В их числе был и Арман. Он не ошибся, когда решил, что спрос на парфюмерию сохранится. Многие парфюмерные фабрики закрылись, так, прекратила свою деятельность фирма Монтальмонов – старинных соперников парфюмерии Жолонэй. Это создало повышенный спрос на товары Армана. Немецкие офицеры покупали духи фирмы «Жолонэй» для своих жен в Германии и любовниц в Париже, пользовались одеколонами фирмы. Французские чиновники в Виши тоже гонялись за духами фирмы Армана. Сама мадам Петэн расхваливала аромат «Души». На день рождения матери Арман принес гуся, два окорока, копченую рыбу, шоколад и бутылку виски.
– Нацистская еда, – сурово заявил Морис. Жена возразила: – Я так изголодалась по всему этому, – и он не стал больше протестовать, но сказал сыну: – Мне надо поговорить с тобой!
– Хорошо, – отозвался Арман с наигранной беспечностью. Он догадывался, о чем хочет поговорить отец.
– Не здесь, – сказал Морис. – Завтра в четыре часа у крытого рынка.
Когда Арман пришел на условленное место, Морис уже ждал его. – Будем разговаривать на ходу, – отрывисто сказал он. Они прошли мимо маленького кафе, где в былые дни Арман нередко сидел во фраке с дамой в вечернем платье за тарелкой лукового супа, который там превосходно готовили.
– Ты в опасности, – резко сказал Морис, – тебя считают коллаборационистом. Покупатели твоего салона – немцы, люди знают, что ты продался врагам.
– Что такое «враги»? Они оккупировали нашу страну, и они живут рядом с нами, но ведь можно сосуществовать! Что мне, собственный нос откусить? Разве это нанесет им ущерб? Я продолжаю свое дело, ту работу, которой ты меня обучил.
Морис остановился, пропустив робко крадущиеся вдоль стены сутулые фигуры в рваных пиджаках с нашитыми впереди большими желтыми звездами и, показав на них Арману, сказал: – Сначала они, бедняги. Потом та же участь постигнет и нас.

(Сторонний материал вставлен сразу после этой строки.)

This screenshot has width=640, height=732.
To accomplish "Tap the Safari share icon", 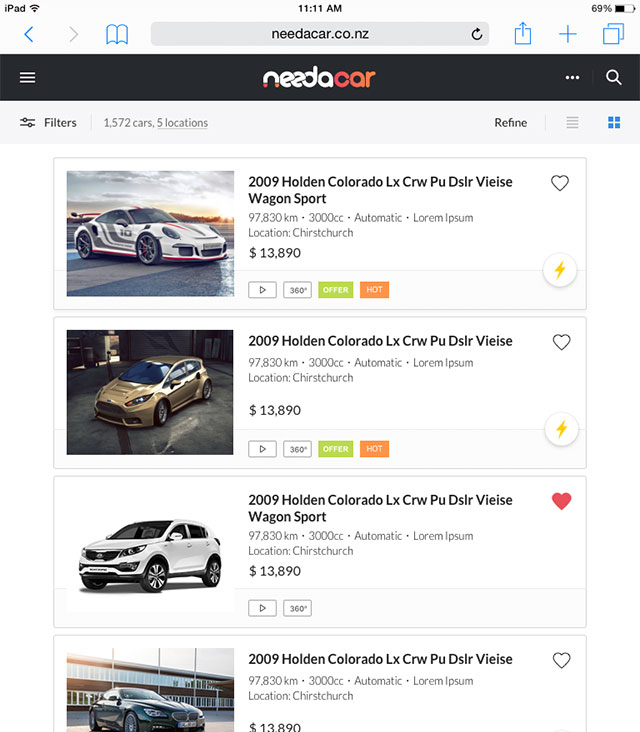I will click(x=522, y=34).
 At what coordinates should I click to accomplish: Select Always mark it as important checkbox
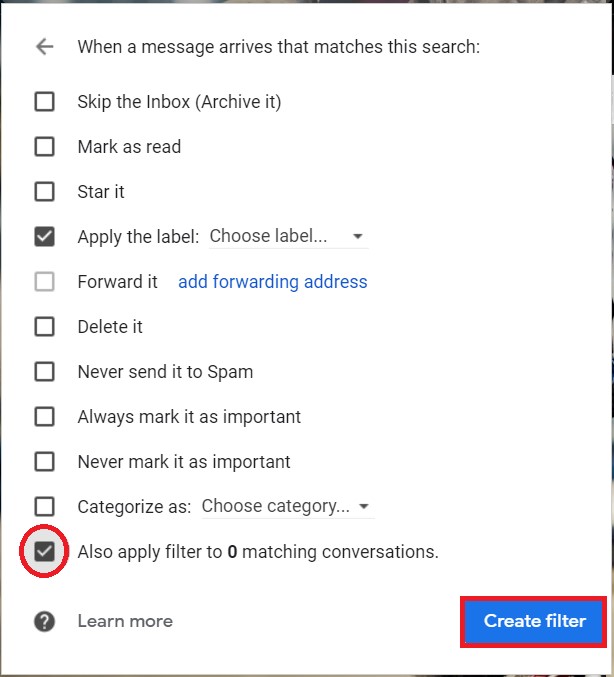(x=44, y=417)
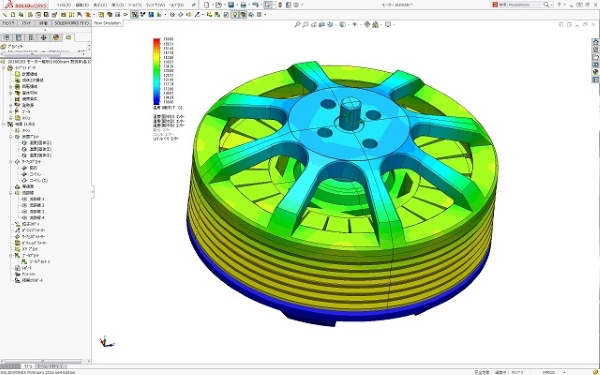The image size is (600, 375).
Task: Click the light bulb icon in Flow Simulation toolbar
Action: [235, 15]
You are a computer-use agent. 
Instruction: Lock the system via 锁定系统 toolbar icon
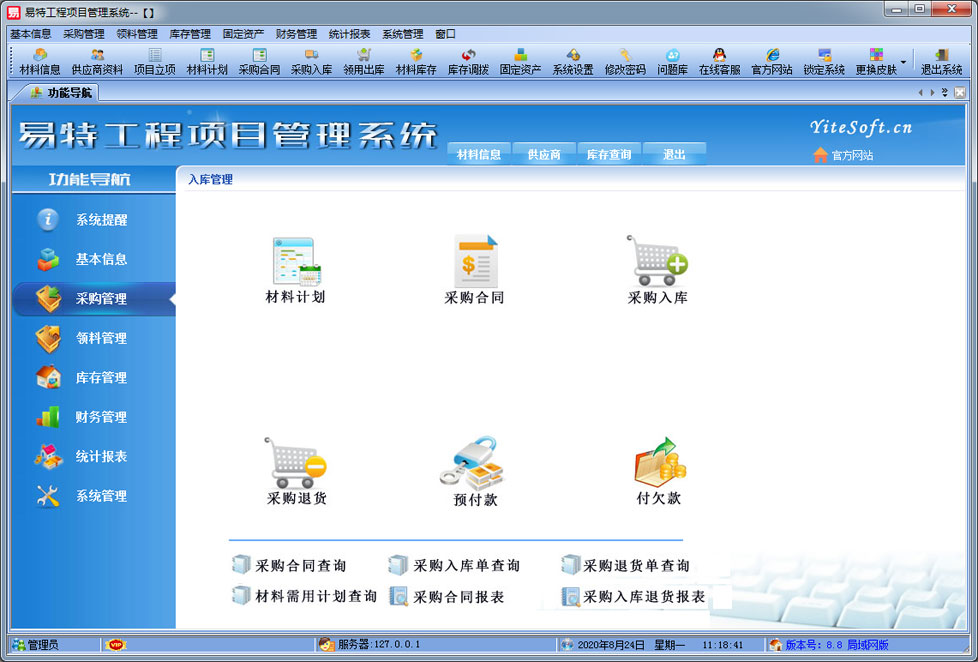coord(824,62)
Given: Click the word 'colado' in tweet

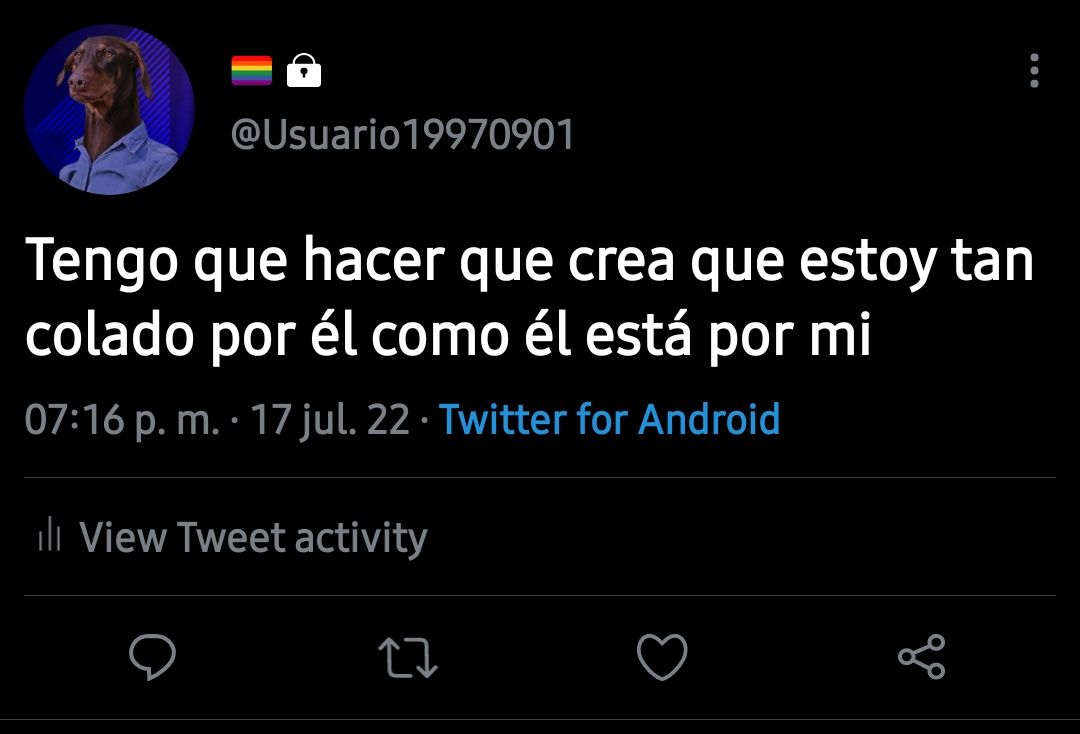Looking at the screenshot, I should (x=110, y=334).
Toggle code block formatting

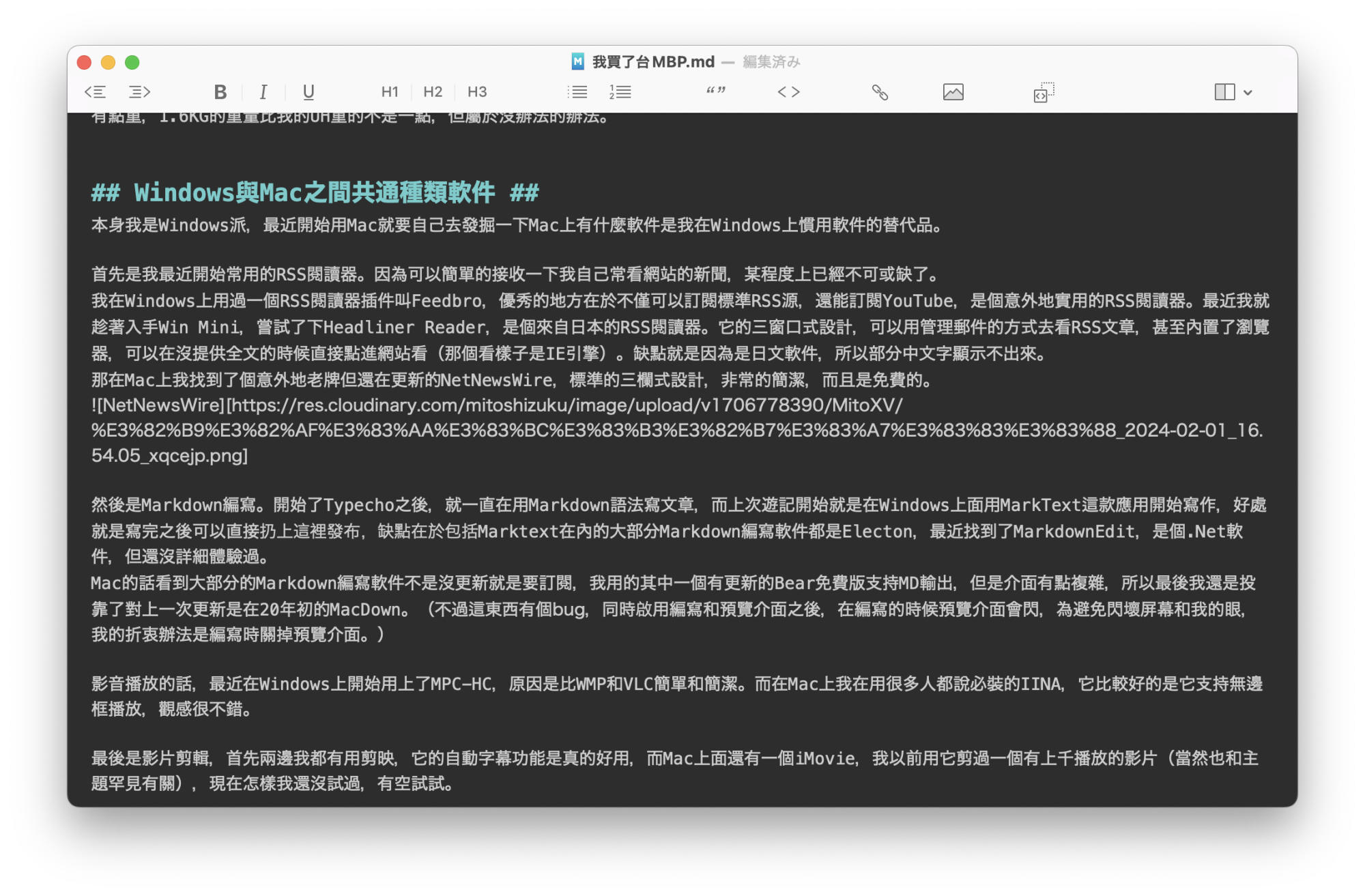click(1043, 90)
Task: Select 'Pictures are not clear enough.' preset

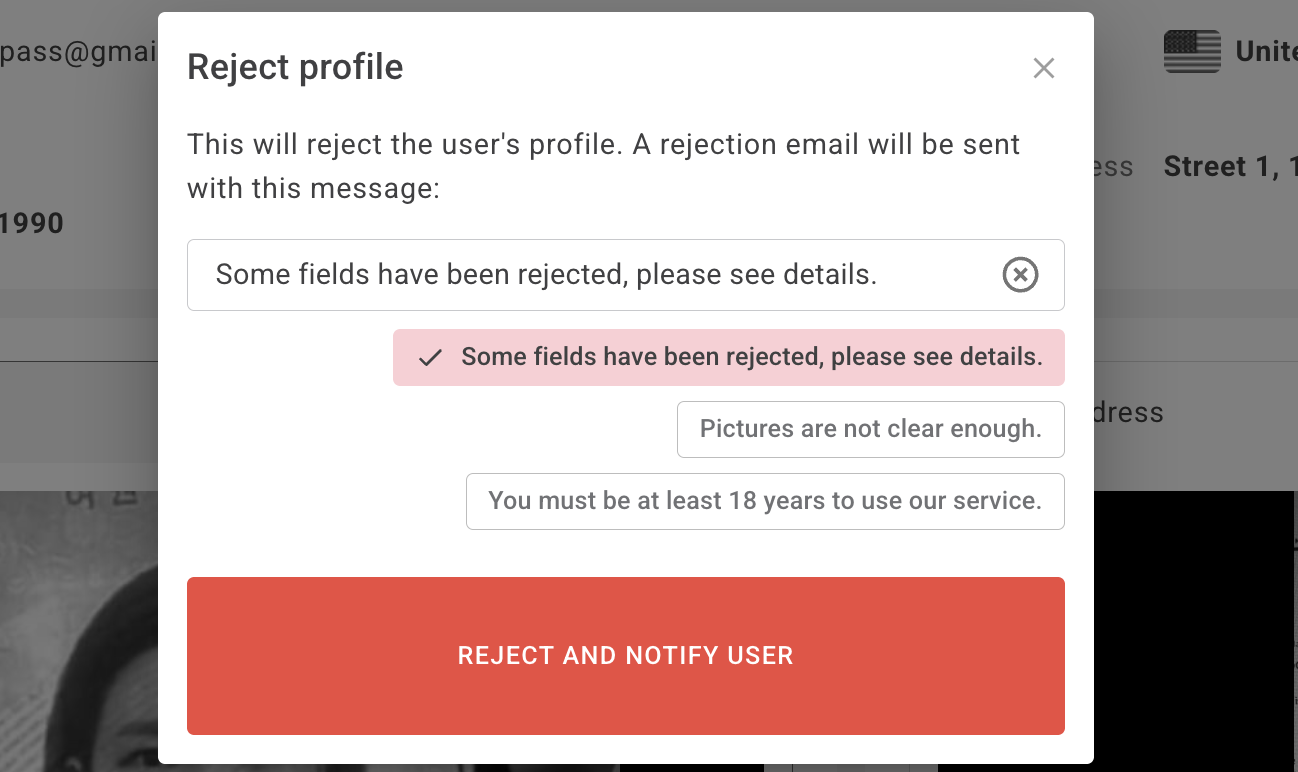Action: 870,429
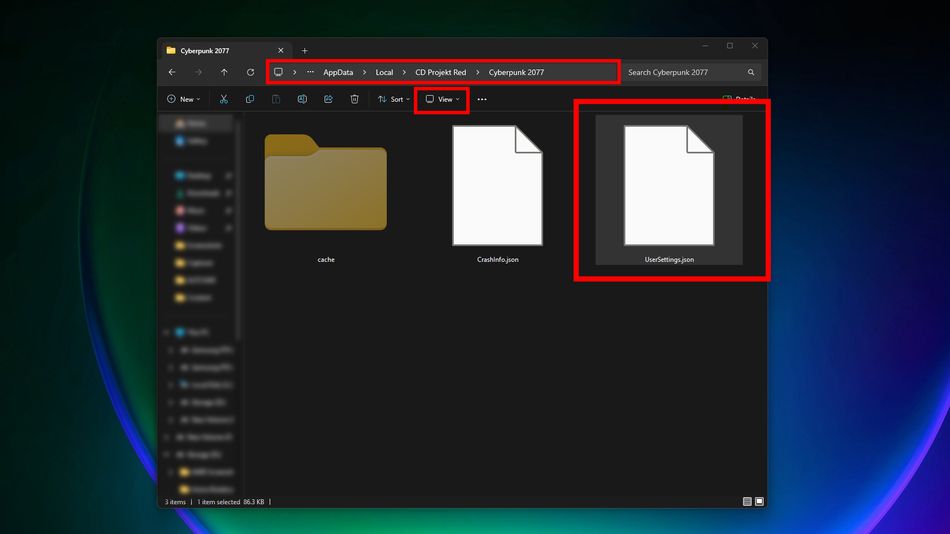
Task: Refresh the current folder view
Action: coord(250,72)
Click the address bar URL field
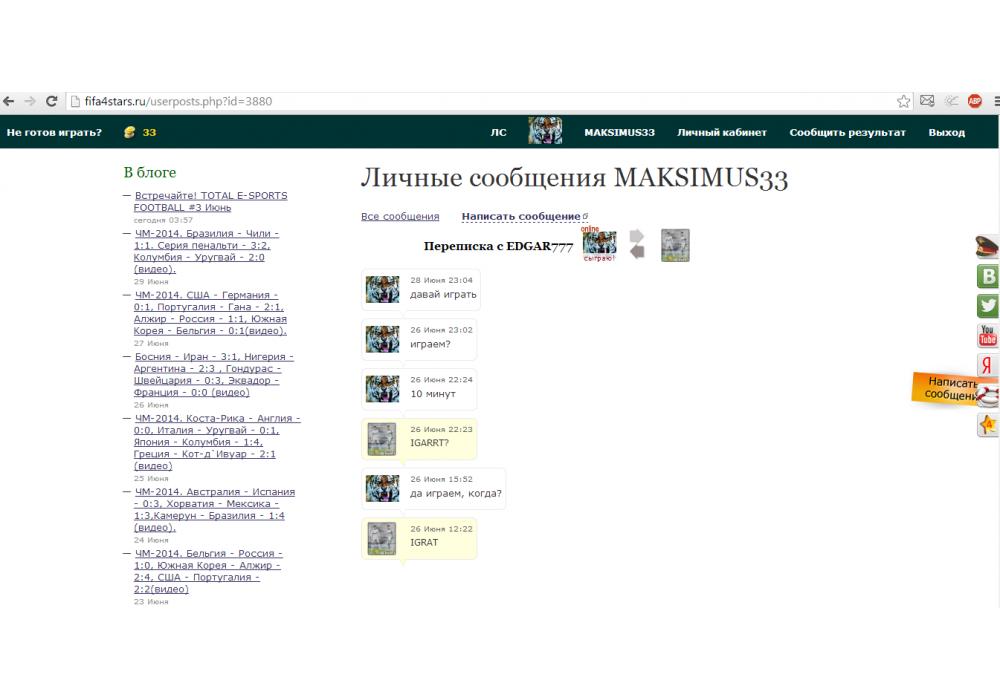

Перед глазами Армана пронесся образ мадам Дю Пре – исполненный доброты, достоинства, деликатности. Он молча шел рядом с отцом, потом с трудом вымолвил: – Чем мы можем им помочь?
– Отказаться сотрудничать с немцами.
– Каким образом? Закрыть свои предприятия и лишить людей работы? Пострадают не нацисты, а французские рабочие.
– Анри Монтальмон закрыл свою фабрику, как только немцы вошли во Францию. Есть сведения, что он участвует в Сопротивлении и будет сражаться с оккупантами в маки, пока Франция не станет свободной. Для него, для таких людей, как он, ты – предатель, – твердо сказал Морис.
– Пускай считают, а я знаю, что это не так. Если все предприниматели закроют свои фабрики, французской парфюмерии придет конец. Может быть, полезнее думать об условиях существования французских граждан – рабочих моей фабрики, чем о чести Франции. И, может быть, проникновение важнее, чем сопротивление.
– Не понимаю тебя, – сказал Морис.
– Знаешь, мудрый дурак может быть полезнее, чем невежда.
– Совершенно не понимаю, – сердито отозвался Морис. – Не знаю, какого рода ты дурак, но уж бесспорно дурак! Ты глух к тому, что о тебе говорят. Ты слеп к тому, что происходит вокруг тебя. Французское Сопротивление развивается, вся страна покрыта сетью его ячеек. В Лондоне разрабатываются планы его деятельности.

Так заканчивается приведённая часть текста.